Each line from the beginning of the entries below through the line that includes "Click the Microsoft" must be returned exactly as given.

□ □ □ □

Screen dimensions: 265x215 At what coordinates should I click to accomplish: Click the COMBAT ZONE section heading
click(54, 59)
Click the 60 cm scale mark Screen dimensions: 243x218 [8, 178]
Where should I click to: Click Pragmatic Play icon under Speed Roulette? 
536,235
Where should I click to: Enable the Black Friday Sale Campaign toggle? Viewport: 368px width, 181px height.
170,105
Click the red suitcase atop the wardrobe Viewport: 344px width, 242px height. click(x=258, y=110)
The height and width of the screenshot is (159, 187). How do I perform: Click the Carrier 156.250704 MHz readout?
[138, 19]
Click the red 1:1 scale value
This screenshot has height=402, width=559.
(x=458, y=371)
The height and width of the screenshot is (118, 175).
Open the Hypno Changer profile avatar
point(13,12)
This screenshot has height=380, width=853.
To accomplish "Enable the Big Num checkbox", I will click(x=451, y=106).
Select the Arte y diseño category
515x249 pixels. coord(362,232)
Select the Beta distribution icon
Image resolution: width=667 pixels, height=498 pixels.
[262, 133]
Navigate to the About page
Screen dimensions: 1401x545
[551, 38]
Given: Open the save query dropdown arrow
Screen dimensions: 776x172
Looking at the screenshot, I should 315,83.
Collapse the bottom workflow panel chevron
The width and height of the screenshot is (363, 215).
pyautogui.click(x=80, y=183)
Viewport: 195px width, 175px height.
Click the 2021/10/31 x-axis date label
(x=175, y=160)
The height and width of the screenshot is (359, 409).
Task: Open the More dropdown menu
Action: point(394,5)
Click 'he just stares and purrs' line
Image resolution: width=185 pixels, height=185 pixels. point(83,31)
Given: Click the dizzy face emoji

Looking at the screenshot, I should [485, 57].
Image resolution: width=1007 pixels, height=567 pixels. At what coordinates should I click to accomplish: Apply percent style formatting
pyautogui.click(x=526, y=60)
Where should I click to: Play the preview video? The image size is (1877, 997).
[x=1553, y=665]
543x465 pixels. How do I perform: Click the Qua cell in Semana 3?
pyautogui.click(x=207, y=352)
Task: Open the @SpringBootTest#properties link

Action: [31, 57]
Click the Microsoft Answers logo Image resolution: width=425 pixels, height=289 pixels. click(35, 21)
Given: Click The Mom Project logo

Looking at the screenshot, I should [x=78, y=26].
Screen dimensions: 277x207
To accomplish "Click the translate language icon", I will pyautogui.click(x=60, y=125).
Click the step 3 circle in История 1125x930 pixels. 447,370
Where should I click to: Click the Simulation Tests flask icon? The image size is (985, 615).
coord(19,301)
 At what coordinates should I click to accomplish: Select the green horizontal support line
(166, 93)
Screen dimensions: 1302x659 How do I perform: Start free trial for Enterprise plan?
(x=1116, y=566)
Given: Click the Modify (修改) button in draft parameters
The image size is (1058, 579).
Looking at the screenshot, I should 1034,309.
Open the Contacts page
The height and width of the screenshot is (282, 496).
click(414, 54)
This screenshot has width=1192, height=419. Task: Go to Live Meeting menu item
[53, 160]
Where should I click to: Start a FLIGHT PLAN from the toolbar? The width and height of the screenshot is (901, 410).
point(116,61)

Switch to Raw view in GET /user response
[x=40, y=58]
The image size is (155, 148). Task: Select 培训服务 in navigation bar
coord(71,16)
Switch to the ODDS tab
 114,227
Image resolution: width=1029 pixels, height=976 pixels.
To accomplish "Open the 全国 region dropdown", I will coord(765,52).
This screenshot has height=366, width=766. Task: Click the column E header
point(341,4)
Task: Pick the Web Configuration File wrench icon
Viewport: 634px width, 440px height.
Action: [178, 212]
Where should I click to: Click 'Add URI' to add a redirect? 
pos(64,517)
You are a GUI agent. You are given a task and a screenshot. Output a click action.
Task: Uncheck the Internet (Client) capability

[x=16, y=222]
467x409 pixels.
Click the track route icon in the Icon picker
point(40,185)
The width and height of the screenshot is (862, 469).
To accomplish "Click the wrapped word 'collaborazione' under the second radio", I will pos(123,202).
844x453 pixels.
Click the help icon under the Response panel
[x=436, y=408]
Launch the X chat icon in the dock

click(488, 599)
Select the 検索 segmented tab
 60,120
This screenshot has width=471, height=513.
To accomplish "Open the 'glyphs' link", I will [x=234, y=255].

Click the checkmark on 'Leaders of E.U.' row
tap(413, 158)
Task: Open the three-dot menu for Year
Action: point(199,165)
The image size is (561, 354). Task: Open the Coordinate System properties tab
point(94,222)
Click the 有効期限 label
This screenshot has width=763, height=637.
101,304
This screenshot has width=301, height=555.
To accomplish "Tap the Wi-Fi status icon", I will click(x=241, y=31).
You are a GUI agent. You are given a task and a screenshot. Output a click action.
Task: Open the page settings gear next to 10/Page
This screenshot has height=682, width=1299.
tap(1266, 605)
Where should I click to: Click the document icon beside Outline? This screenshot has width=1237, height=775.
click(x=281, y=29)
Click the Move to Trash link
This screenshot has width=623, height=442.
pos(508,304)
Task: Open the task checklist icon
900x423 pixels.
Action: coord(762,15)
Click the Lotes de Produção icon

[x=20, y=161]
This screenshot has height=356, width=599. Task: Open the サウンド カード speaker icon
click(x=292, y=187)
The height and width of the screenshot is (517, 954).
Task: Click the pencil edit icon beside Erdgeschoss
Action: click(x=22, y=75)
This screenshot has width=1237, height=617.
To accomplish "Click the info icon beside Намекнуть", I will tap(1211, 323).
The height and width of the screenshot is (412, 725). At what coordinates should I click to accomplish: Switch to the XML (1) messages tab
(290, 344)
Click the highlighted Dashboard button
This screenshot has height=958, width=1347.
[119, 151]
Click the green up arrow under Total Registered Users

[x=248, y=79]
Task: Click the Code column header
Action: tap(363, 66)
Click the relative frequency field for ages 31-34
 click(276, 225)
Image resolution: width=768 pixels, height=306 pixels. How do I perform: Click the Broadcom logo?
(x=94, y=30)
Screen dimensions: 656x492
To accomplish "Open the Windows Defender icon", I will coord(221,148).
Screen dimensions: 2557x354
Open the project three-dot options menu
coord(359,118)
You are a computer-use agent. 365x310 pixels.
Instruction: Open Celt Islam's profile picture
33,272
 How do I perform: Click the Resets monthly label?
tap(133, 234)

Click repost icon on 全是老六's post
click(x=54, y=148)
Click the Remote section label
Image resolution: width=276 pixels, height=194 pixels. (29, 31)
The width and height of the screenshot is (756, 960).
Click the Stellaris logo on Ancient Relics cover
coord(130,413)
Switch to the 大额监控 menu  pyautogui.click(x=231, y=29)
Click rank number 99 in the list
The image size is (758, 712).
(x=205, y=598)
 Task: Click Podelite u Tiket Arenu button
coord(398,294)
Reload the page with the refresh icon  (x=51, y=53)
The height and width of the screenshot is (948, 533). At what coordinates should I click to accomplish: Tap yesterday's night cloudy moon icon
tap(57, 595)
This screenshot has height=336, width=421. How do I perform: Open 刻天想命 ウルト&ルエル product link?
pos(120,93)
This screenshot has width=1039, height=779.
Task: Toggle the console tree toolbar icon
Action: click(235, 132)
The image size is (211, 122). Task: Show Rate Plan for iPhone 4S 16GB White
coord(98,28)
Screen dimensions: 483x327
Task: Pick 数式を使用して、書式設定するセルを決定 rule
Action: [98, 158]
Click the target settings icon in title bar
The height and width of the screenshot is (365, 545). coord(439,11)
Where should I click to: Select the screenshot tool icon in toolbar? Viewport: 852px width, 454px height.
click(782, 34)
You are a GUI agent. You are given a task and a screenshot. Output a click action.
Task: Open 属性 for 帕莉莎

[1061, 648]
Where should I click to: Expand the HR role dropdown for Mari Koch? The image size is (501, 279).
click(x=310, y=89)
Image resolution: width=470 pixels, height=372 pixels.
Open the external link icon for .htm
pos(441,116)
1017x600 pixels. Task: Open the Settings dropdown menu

□ □ □ □

▶ **EXERCISE ANSWER**
Screen dimensions: 265x215 At what coordinates should I click to accomplish: Click the COMBAT ZONE section heading
click(54, 59)
Click the 60 cm scale mark Screen dimensions: 243x218 [8, 178]
Where should I click to: Click Pragmatic Play icon under Speed Roulette? 
536,235
Where should I click to: Enable the Black Friday Sale Campaign toggle? Viewport: 368px width, 181px height.
170,105
Click the red suitcase atop the wardrobe Viewport: 344px width, 242px height. click(x=258, y=110)
The height and width of the screenshot is (159, 187). How do I perform: Click the Carrier 156.250704 MHz readout?
[138, 19]
Click the red 1:1 scale value
This screenshot has height=402, width=559.
(x=458, y=371)
The height and width of the screenshot is (118, 175).
Open the Hypno Changer profile avatar
point(13,12)
This screenshot has height=380, width=853.
To accomplish "Enable the Big Num checkbox", I will click(x=451, y=106).
Select the Arte y diseño category
515x249 pixels. coord(362,232)
Select the Beta distribution icon
Image resolution: width=667 pixels, height=498 pixels.
[262, 133]
Navigate to the About page
Screen dimensions: 1401x545
[551, 38]
Given: Open the save query dropdown arrow
Screen dimensions: 776x172
Looking at the screenshot, I should 315,83.
Collapse the bottom workflow panel chevron
The width and height of the screenshot is (363, 215).
pyautogui.click(x=80, y=183)
Viewport: 195px width, 175px height.
Click the 2021/10/31 x-axis date label
(x=175, y=160)
The height and width of the screenshot is (359, 409).
Task: Open the More dropdown menu
Action: point(394,5)
Click 'he just stares and purrs' line
Image resolution: width=185 pixels, height=185 pixels. point(83,31)
Given: Click the dizzy face emoji

Looking at the screenshot, I should [485, 57].
Image resolution: width=1007 pixels, height=567 pixels. At what coordinates should I click to accomplish: Apply percent style formatting
pyautogui.click(x=526, y=60)
Where should I click to: Play the preview video? The image size is (1877, 997).
[x=1553, y=665]
543x465 pixels. How do I perform: Click the Qua cell in Semana 3?
pyautogui.click(x=207, y=352)
Task: Open the @SpringBootTest#properties link

Action: [31, 57]
Click the Microsoft Answers logo Image resolution: width=425 pixels, height=289 pixels. click(35, 21)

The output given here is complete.